- [Dataset records]
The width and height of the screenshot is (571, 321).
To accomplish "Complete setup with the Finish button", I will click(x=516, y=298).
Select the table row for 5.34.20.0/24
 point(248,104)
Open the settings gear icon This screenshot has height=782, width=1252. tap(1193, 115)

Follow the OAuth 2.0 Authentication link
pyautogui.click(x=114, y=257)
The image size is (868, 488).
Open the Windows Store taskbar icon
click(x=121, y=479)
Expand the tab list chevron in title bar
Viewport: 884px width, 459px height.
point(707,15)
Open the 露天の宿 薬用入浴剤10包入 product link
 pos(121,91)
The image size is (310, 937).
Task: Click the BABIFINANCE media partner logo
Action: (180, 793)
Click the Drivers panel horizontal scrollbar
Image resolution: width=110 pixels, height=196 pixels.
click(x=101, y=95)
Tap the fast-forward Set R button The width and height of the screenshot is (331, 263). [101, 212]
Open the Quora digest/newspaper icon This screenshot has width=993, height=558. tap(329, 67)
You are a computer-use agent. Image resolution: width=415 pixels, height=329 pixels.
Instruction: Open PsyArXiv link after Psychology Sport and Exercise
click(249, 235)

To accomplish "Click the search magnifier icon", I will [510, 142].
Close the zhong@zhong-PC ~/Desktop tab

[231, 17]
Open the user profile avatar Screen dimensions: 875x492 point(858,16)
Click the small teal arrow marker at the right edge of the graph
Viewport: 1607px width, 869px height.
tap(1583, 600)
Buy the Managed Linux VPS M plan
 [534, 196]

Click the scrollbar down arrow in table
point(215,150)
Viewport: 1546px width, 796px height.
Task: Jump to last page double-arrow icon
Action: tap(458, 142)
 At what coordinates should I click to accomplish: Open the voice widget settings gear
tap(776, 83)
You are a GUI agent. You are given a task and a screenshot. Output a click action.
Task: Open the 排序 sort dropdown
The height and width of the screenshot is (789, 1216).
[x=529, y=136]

- [What to work on]
Copy the listing above line for line, with no changes.

- [Written solution]
The width and height of the screenshot is (571, 321).
To accomplish "Complete setup with the Finish button", I will click(x=516, y=298).
Select the table row for 5.34.20.0/24
 point(248,104)
Open the settings gear icon This screenshot has height=782, width=1252. tap(1193, 115)

Follow the OAuth 2.0 Authentication link
pyautogui.click(x=114, y=257)
The image size is (868, 488).
Open the Windows Store taskbar icon
click(x=121, y=479)
Expand the tab list chevron in title bar
Viewport: 884px width, 459px height.
point(707,15)
Open the 露天の宿 薬用入浴剤10包入 product link
 pos(121,91)
The image size is (310, 937).
Task: Click the BABIFINANCE media partner logo
Action: (180, 793)
Click the Drivers panel horizontal scrollbar
Image resolution: width=110 pixels, height=196 pixels.
click(x=101, y=95)
Tap the fast-forward Set R button The width and height of the screenshot is (331, 263). [101, 212]
Open the Quora digest/newspaper icon This screenshot has width=993, height=558. tap(329, 67)
You are a computer-use agent. Image resolution: width=415 pixels, height=329 pixels.
Instruction: Open PsyArXiv link after Psychology Sport and Exercise
click(249, 235)

To accomplish "Click the search magnifier icon", I will [510, 142].
Close the zhong@zhong-PC ~/Desktop tab

[231, 17]
Open the user profile avatar Screen dimensions: 875x492 point(858,16)
Click the small teal arrow marker at the right edge of the graph
Viewport: 1607px width, 869px height.
tap(1583, 600)
Buy the Managed Linux VPS M plan
 [534, 196]

Click the scrollbar down arrow in table
point(215,150)
Viewport: 1546px width, 796px height.
Task: Jump to last page double-arrow icon
Action: tap(458, 142)
 At what coordinates should I click to accomplish: Open the voice widget settings gear
tap(776, 83)
You are a GUI agent. You are given a task and a screenshot. Output a click action.
Task: Open the 排序 sort dropdown
The height and width of the screenshot is (789, 1216).
[x=529, y=136]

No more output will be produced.